There were some limitations in this study. We acknowledge that our sample size is small. However, there was an evident trend for greater reduction of CH after thick-flap LASIK compared to ASA and thin-flap LASIK, and a larger number of patients would have probably yielded greater statistical significance. In addition, selection bias led to a trend for greater ablation depth in the thin-LASIK group, and greater preoperative corneal thickness and CH in the thick-LASIK group. We attempted to compensate for these differences by computing the degree of change in CH/CRF per unit of ablation depth. This admittedly assumes a linear relationship between CH/CRF and ablation depth, which may not be the case. Regarding duration of follow-up, a longer period would have definitely been more confirmatory of our findings. Our decision to suffice with 3 months of follow-up was based on previous work that demonstrated that changes in CH/CRF after keratorefractive surgery stabilize at 3 months.10
Another limitation was the absence of a mean to verify the flap thickness after surgery. Optical coherence tomography or ultrasound biomicroscopy would have been useful in this respect. Previous studies have shown that the M-2 microkeratome tends to overcut, on average, by 10–15 μm, such that a 90 μm head produces a mean flap thickness of 110–115 μm, and a 130 μm head produces a mean flap thickness of 140–145 μm.18–20
Studies of cohesive tensile strength of the cornea have revealed that this is strongest in the anterior 40% of the corneal stroma, decreasing progressively in deeper layers of the stroma.21 This strength is also greater in the periphery of the cornea compared to the center, due to the existence of a proportionately greater number of oblique collagen fibers in the corneal periphery.22 It follows that the circular cut into the anterior peripheral stroma during creation of a LASIK flap should produce per se some reduction of corneal biomechanical strength. Furthermore, a deeper circular cut into the anterior stroma (associated with a thicker LASIK flap) should produce an even greater effect in this respect.
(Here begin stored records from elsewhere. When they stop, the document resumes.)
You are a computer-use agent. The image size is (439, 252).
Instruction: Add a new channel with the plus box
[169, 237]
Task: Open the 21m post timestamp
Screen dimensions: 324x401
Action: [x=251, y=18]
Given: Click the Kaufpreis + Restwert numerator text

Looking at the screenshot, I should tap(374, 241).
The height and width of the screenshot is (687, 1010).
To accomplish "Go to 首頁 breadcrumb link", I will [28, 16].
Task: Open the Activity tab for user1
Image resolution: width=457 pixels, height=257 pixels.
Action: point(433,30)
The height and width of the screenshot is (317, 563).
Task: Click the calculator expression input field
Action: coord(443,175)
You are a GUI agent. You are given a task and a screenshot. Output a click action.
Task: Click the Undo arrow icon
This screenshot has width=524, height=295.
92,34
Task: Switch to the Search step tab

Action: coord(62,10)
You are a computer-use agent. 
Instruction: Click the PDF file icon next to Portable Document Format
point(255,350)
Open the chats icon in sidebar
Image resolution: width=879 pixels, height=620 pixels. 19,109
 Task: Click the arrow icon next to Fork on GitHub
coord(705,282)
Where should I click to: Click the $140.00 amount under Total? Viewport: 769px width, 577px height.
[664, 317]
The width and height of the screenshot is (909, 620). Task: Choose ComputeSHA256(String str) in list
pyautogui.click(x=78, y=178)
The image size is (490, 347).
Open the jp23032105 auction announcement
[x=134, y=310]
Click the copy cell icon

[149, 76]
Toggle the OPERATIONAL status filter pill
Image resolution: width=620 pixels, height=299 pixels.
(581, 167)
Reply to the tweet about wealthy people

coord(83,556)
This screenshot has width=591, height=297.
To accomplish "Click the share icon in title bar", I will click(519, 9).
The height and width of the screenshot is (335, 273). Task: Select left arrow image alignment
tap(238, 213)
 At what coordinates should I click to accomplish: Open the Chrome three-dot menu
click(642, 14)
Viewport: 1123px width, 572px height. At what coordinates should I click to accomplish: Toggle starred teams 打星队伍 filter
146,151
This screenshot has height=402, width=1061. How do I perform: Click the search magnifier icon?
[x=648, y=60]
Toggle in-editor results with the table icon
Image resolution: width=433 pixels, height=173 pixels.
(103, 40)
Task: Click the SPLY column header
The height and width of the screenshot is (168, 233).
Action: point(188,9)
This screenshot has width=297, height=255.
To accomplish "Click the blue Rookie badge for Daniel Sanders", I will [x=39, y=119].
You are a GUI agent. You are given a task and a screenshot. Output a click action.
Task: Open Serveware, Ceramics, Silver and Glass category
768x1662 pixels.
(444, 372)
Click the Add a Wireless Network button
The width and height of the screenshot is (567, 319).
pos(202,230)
The results of this study confirm this hypothesis.
Although not addressed in this study, a femtosecond laser-created flap should produce less disruption of biomechanical corneal strength than a microkeratome-created flap with the same planned thickness. This is due to the planar configuration of a femtosecond flap with a relatively uniform flap thickness, in contrast to the meniscus shape of a microkeratome flap, where the peripheral lamellar cut tends to occur at a deeper level than the central portion of the cut. Previous studies have confirmed this.23
A thinner LASIK flap was associated with less effect on corneal biomechanics than a thicker flap, and ASA and thin-flap LASIK were found to be biomechanically similar. Therefore, in higher refractive errors where ASA is not feasible, a thinner LASIK flap could minimize corneal weakening and decrease the chance of LASIK-induced ectasia.
This study was presented at the Annual Symposium and Congress of the American Society of Cataract and Refractive Surgery, Chicago, IL, USA (April 2012).
The authors report no conflicts of interest in this work.